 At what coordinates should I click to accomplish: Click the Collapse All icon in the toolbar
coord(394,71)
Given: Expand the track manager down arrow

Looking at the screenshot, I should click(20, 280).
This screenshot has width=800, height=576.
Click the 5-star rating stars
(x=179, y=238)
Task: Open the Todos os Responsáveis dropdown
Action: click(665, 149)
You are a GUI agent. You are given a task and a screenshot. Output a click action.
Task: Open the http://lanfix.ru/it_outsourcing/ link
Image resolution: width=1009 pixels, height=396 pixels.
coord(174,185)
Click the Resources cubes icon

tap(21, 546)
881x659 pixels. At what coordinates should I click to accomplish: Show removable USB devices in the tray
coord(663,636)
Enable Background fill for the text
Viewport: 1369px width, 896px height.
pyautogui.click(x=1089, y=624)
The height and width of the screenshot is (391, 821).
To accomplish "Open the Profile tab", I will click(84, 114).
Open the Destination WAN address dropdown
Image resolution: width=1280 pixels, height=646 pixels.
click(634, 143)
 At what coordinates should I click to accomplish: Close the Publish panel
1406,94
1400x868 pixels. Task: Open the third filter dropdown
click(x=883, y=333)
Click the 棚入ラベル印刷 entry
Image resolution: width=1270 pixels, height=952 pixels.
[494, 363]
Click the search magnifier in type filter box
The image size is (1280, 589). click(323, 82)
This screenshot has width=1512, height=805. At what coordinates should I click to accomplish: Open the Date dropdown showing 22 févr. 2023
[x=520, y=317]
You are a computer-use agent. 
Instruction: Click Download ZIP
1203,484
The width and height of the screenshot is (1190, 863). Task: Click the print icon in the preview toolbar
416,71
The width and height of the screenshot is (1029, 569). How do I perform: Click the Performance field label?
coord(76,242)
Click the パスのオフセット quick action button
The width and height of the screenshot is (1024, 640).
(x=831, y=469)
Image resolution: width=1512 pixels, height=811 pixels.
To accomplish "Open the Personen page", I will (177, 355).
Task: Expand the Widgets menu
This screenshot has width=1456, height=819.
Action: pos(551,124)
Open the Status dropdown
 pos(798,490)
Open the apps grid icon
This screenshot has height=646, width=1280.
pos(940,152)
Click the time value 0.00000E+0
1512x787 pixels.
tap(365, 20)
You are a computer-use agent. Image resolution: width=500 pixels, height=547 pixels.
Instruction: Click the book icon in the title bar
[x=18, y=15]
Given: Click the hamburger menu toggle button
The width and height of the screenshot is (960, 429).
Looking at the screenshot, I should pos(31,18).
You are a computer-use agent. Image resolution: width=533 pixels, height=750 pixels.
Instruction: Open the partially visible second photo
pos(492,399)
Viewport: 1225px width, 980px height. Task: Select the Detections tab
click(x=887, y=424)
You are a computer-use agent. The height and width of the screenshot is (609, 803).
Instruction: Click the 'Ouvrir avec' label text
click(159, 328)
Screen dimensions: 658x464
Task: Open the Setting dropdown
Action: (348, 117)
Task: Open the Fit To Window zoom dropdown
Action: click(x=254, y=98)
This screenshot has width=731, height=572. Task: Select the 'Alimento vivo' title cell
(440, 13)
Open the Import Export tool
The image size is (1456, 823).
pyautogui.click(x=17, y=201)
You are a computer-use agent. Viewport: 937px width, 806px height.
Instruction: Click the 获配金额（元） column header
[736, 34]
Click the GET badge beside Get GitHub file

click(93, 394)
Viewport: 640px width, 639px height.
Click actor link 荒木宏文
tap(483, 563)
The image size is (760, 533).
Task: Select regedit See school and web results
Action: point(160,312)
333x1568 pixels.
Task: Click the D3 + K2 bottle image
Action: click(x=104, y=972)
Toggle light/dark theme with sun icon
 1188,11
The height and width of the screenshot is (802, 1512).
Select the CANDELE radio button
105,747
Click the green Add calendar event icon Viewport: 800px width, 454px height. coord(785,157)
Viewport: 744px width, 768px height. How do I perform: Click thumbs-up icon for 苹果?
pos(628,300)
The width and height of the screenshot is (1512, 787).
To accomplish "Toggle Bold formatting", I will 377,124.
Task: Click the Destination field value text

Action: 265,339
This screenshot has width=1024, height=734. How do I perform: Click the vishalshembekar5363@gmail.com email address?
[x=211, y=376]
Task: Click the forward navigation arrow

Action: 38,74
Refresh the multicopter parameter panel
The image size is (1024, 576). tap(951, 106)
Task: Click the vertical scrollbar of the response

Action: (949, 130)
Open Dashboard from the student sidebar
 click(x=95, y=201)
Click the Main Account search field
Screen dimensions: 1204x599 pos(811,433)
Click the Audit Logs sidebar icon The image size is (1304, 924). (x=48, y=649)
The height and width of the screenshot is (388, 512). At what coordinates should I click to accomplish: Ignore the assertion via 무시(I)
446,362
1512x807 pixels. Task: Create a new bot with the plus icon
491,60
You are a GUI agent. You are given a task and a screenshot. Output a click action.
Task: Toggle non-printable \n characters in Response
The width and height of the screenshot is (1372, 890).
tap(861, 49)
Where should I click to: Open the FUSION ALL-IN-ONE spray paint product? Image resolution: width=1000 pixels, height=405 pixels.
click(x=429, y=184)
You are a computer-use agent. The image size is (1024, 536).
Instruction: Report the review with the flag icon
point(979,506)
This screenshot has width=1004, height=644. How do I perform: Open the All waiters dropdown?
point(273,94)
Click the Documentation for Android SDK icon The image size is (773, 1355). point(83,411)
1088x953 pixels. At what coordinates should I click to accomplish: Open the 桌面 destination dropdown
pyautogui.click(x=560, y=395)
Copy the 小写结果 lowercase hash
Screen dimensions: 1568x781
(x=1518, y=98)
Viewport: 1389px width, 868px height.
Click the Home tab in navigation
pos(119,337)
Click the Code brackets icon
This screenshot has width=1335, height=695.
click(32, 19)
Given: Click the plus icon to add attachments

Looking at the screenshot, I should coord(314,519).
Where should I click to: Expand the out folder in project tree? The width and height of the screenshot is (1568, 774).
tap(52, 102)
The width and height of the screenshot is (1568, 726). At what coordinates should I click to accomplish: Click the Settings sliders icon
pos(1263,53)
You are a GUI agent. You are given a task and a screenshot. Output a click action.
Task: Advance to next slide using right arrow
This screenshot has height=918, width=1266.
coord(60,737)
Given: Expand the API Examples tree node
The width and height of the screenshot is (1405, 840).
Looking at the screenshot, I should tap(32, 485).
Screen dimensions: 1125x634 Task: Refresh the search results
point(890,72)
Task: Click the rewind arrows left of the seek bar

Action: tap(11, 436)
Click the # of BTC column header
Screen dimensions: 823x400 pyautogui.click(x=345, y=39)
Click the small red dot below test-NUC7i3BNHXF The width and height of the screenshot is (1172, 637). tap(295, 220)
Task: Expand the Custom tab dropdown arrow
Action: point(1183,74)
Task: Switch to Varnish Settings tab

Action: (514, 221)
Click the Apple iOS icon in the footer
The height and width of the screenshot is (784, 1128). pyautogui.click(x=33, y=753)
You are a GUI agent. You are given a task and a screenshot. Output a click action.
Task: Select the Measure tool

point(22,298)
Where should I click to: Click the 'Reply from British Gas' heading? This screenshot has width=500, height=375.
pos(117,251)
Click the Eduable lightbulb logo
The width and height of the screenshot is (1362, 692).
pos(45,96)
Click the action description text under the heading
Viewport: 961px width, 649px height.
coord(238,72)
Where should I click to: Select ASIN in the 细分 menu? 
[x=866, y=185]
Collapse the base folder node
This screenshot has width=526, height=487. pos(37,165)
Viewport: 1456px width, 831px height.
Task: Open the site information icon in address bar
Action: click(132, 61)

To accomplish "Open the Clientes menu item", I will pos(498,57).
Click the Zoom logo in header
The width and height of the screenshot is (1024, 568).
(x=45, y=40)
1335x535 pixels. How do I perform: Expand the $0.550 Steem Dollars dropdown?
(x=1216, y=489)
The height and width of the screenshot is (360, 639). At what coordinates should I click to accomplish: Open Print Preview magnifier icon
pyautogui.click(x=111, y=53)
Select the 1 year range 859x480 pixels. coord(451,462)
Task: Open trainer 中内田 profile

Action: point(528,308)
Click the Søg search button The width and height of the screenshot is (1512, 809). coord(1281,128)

^^^^^^^^^^^^^^^^

## Requirements
Reproduce the lines of the material exactly, starting at the line containing "Screen dimensions: 1125x634" and ending at the line containing "The height and width of the screenshot is (784, 1128).".

## Output for this exercise
Screen dimensions: 1125x634 Task: Refresh the search results
point(890,72)
Task: Click the rewind arrows left of the seek bar

Action: tap(11, 436)
Click the # of BTC column header
Screen dimensions: 823x400 pyautogui.click(x=345, y=39)
Click the small red dot below test-NUC7i3BNHXF The width and height of the screenshot is (1172, 637). tap(295, 220)
Task: Expand the Custom tab dropdown arrow
Action: point(1183,74)
Task: Switch to Varnish Settings tab

Action: (514, 221)
Click the Apple iOS icon in the footer
The height and width of the screenshot is (784, 1128). pyautogui.click(x=33, y=753)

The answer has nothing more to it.